- [EXERCISE REQUIREMENTS]: From the records below, find each line with the string "badge" and copy it.
[Opening DATA TO USE section]
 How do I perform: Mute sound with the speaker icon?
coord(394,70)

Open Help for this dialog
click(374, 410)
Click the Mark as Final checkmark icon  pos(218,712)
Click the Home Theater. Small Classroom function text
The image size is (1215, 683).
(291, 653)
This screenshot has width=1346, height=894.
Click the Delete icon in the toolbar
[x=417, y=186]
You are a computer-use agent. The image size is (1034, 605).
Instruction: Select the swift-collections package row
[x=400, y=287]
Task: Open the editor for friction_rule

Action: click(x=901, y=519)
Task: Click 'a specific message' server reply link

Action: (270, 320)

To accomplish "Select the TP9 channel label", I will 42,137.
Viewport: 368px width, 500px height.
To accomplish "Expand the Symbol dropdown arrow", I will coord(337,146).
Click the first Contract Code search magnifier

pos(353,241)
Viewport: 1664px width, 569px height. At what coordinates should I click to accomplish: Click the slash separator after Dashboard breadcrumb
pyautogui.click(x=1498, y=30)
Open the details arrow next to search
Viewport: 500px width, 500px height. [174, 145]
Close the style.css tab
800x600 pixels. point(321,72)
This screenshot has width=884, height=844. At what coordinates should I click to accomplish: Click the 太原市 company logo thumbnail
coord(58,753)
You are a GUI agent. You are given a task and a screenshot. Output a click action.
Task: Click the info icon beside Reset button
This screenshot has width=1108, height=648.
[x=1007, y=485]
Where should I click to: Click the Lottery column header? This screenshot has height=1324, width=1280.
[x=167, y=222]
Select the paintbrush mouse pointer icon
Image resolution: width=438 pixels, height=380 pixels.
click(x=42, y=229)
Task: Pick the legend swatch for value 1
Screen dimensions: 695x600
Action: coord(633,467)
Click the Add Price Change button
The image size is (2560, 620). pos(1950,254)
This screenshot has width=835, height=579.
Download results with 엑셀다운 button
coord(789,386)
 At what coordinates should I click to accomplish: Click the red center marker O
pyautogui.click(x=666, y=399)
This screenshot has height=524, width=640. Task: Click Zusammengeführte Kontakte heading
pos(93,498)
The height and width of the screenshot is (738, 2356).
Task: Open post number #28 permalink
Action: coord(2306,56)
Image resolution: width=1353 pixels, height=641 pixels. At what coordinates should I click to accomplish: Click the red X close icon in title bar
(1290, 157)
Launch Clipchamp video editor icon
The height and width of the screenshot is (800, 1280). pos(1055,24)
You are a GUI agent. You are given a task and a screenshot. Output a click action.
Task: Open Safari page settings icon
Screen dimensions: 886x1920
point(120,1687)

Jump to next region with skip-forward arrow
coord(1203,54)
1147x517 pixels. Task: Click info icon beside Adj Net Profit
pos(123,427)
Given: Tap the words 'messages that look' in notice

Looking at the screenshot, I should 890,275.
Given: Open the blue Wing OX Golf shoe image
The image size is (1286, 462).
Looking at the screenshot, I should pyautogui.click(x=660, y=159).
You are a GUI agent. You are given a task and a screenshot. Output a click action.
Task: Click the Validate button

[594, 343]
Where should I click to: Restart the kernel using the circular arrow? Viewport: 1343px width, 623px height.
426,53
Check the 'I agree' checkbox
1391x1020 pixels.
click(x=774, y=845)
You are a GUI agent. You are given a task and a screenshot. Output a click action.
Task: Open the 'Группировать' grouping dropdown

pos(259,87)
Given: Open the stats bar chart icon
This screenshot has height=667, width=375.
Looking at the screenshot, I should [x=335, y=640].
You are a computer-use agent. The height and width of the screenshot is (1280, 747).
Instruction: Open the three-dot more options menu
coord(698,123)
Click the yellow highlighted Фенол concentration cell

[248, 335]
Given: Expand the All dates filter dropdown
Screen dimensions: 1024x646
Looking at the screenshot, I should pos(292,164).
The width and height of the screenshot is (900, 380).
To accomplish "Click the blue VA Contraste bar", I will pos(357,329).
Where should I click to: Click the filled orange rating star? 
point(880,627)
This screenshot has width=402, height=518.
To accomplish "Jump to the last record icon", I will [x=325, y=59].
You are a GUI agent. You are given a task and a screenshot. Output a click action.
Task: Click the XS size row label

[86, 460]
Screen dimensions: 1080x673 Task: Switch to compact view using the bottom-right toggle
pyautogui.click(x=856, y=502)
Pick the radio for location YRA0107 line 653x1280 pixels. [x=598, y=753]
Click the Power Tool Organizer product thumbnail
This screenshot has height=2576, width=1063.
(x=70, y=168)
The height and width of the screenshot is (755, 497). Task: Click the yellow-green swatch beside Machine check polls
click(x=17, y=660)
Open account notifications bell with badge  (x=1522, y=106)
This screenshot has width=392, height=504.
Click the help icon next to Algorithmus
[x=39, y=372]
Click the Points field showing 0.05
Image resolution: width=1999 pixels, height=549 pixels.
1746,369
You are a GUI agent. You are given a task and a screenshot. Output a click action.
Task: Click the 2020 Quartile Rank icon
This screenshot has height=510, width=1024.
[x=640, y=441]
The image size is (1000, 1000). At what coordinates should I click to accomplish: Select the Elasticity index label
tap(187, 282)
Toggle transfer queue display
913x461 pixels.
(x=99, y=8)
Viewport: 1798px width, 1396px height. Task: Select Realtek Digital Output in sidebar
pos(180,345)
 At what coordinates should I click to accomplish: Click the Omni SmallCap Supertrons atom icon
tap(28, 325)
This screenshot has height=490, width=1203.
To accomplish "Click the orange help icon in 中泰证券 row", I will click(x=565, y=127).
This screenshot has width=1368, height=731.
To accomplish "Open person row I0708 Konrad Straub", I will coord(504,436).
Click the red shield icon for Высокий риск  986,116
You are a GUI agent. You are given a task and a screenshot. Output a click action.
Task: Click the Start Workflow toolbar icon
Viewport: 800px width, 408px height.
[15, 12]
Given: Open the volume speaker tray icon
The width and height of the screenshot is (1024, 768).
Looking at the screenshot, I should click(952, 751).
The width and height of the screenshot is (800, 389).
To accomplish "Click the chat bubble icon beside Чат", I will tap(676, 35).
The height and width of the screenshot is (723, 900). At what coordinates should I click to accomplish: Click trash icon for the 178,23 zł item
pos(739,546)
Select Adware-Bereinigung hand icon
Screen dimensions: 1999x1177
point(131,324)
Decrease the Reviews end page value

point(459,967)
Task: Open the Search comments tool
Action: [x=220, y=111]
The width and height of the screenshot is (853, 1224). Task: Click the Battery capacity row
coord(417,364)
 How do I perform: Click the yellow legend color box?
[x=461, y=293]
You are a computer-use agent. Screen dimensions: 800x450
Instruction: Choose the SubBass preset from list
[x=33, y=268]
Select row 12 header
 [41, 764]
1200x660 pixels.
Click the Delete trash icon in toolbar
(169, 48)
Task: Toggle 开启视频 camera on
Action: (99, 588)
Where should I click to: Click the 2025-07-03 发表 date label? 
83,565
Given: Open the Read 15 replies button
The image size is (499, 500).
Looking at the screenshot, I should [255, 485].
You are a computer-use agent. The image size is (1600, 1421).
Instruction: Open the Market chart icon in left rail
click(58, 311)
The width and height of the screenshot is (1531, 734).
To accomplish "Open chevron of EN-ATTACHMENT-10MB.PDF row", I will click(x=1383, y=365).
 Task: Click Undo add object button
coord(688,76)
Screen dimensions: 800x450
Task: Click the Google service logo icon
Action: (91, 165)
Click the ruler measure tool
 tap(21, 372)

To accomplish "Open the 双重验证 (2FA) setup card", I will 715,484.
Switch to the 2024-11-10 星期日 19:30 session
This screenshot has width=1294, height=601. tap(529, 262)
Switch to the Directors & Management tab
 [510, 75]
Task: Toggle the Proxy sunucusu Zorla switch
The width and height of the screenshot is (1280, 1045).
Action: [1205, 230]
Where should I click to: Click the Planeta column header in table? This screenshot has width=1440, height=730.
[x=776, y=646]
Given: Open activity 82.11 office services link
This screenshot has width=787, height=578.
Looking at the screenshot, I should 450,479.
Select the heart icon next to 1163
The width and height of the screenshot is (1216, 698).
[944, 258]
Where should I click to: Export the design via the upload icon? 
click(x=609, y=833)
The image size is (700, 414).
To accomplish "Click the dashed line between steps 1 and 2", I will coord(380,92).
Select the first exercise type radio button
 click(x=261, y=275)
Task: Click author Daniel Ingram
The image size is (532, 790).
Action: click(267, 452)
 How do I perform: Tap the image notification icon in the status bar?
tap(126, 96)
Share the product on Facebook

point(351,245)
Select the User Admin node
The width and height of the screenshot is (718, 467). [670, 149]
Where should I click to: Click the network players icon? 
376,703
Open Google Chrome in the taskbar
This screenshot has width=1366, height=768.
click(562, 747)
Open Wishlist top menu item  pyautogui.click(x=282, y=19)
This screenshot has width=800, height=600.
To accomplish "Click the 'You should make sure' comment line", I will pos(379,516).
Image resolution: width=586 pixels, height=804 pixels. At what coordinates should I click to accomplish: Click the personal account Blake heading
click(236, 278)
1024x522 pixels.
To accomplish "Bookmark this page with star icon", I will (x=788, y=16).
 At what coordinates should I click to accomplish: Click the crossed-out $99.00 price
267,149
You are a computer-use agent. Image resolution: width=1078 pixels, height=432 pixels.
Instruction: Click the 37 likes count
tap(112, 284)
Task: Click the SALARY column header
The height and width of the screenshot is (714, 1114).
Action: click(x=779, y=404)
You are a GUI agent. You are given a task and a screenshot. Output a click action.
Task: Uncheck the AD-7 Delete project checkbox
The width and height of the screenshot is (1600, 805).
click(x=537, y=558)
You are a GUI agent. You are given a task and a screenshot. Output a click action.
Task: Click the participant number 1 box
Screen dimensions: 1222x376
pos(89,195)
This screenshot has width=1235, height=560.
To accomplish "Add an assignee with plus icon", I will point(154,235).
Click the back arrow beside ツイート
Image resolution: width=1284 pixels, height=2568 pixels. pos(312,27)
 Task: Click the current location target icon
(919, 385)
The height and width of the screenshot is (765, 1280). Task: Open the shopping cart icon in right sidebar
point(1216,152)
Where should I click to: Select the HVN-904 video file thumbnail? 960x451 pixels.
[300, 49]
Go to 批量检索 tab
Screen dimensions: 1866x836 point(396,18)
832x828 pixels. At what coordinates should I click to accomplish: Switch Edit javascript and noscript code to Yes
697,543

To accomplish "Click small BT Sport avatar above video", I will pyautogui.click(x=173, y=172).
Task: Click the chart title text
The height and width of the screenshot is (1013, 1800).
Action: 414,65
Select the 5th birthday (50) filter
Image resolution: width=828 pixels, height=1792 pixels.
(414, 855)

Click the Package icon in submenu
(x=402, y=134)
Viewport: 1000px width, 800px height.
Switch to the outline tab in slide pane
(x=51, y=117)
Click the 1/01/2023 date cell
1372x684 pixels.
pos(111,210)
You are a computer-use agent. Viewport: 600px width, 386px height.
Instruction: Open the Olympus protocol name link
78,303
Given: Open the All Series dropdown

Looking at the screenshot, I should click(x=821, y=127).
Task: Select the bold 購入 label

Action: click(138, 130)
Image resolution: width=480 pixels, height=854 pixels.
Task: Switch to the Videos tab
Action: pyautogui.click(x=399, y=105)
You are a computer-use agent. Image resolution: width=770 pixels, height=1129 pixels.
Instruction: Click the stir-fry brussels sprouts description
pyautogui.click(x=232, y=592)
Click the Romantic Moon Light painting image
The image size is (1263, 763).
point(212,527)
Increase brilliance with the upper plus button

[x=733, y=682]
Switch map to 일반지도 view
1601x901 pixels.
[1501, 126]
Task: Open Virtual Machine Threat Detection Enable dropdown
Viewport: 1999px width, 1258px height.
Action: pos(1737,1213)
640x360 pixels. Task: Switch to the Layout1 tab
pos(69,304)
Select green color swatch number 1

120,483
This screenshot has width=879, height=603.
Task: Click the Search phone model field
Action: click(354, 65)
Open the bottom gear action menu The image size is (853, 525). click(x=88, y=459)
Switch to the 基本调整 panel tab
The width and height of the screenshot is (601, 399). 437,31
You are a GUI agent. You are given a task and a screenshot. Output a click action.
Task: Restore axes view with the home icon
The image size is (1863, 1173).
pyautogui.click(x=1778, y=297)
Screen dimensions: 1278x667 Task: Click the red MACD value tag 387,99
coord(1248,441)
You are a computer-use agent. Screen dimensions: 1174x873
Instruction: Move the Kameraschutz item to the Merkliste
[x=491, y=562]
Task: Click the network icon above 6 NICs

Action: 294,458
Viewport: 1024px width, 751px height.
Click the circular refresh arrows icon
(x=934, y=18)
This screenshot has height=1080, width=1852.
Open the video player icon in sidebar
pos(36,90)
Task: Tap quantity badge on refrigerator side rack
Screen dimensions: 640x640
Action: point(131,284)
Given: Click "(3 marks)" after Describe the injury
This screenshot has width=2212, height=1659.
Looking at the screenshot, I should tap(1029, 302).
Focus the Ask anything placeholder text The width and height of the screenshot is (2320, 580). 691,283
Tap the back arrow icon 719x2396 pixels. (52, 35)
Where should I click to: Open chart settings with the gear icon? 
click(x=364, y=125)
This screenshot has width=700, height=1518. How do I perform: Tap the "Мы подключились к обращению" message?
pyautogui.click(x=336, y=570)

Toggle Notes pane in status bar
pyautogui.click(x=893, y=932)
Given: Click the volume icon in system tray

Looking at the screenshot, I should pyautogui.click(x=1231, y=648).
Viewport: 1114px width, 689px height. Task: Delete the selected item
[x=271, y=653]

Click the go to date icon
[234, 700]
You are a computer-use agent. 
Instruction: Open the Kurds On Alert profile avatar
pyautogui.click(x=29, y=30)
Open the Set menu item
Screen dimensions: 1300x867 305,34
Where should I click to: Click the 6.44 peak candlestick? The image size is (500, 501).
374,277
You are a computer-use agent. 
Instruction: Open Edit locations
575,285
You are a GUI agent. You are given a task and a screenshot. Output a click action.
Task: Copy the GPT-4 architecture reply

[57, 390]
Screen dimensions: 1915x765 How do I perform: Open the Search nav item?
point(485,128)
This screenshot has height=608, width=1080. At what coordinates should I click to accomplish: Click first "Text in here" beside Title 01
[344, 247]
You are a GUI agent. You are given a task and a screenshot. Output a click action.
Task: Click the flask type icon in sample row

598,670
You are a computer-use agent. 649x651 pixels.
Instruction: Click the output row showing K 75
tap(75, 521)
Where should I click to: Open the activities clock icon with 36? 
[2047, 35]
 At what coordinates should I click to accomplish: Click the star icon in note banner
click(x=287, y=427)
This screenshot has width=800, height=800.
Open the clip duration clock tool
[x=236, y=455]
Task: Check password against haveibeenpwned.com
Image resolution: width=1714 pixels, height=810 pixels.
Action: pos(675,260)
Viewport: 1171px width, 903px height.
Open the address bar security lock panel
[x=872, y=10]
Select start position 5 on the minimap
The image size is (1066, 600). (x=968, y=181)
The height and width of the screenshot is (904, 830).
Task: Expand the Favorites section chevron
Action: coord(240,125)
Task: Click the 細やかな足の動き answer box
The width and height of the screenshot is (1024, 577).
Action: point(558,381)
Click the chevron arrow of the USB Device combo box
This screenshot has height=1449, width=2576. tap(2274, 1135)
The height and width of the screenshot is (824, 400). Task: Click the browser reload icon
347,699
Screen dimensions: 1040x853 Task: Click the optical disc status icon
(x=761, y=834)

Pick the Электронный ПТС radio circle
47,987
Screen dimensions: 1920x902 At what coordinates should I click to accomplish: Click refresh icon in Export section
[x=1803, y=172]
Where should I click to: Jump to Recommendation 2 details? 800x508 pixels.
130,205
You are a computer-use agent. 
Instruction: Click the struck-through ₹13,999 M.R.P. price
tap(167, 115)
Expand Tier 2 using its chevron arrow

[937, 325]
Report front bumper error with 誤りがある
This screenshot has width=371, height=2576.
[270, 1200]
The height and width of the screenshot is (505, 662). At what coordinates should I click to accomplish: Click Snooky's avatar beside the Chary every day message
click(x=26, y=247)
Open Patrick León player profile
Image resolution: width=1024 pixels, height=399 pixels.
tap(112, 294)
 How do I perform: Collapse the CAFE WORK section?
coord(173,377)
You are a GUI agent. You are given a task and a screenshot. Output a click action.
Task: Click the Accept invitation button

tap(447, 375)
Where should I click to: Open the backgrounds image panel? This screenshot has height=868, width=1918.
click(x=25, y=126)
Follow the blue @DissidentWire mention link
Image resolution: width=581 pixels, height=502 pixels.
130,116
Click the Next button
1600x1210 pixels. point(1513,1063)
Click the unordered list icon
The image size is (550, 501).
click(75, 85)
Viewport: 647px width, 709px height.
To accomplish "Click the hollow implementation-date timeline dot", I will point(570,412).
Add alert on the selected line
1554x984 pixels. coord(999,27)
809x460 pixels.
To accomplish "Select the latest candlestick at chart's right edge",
[Closing DATA TO USE section]
- [SOLUTION BELOW]:
Open account notifications bell with badge  (x=1522, y=106)
Task: Tap quantity badge on refrigerator side rack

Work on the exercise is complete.